Derived length of zero entropy groups acting on projective varieties in arbitrary characteristic -- A remark to a paper of Dinh-Oguiso-Zhang

TL;DR

This paper extends a theorem on the structure of automorphism groups to projective varieties over arbitrary characteristic, showing that zero entropy automorphisms form a virtually unipotent group with bounded derived length.

Contribution

It generalizes a known result from Kähler manifolds to all projective varieties in arbitrary characteristic, establishing a bound on the derived length of zero entropy automorphism groups.

Findings

The automorphism group modulo isotopic to identity elements is virtually unipotent.

The derived length of this unipotent group is at most the dimension minus one.
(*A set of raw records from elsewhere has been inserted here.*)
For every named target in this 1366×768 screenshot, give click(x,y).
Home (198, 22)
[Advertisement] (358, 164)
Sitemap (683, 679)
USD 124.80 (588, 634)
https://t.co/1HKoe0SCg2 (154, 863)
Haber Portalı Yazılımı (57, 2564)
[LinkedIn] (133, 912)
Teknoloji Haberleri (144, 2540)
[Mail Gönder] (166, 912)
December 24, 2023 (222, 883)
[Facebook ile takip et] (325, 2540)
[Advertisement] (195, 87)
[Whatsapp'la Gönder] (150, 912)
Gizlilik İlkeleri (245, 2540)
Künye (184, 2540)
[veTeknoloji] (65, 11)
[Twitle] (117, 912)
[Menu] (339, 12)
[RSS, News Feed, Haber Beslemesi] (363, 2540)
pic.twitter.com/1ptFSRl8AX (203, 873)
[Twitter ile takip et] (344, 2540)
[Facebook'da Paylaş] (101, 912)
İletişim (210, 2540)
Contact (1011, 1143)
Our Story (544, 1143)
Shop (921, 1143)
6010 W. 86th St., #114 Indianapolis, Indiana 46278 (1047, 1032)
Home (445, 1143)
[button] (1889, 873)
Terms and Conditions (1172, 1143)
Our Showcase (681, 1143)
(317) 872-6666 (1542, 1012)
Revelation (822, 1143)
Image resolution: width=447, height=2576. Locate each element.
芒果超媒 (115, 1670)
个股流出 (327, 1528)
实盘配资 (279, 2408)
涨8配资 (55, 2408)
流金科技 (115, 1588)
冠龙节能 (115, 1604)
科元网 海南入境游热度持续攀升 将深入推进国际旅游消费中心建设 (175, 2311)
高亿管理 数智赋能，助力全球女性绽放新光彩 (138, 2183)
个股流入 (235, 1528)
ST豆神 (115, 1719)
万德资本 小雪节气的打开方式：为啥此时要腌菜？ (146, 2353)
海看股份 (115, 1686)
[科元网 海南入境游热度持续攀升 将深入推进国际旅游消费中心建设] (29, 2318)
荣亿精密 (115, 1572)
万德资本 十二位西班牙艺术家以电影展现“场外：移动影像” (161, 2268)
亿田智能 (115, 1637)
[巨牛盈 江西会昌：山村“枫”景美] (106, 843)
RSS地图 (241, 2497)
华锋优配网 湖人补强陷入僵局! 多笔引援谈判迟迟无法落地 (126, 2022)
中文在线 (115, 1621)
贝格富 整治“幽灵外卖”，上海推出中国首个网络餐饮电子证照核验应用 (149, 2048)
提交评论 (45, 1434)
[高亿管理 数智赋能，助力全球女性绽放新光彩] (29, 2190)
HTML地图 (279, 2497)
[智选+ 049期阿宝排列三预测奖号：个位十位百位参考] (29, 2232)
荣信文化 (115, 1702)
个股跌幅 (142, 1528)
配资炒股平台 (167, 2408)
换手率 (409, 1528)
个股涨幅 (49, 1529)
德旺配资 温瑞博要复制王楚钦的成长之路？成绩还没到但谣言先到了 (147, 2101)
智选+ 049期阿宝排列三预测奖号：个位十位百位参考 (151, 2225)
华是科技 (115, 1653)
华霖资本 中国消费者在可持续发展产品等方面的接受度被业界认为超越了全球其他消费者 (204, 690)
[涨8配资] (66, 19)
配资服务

The result holds over fields of arbitrary characteristic.

Abstract

Let $X$ be a projective variety of dimension $n\ge1$ over an algebraically closed field of arbitrary characteristic. We prove a Fujiki-Lieberman type theorem on the structure of the automorphism group of $X$. Let $G$ be a group of zero entropy automorphisms of $X$ and $G_0$ the set of elements in $G$ which are isotopic to the identity. We show that after replacing $G$ by a suitable finite-index subgroup, $G/G_0$ is a unipotent group of the derived length at most $n-1$. This result was first proved by Dinh, Oguiso and Zhang for compact K\"ahler manifolds.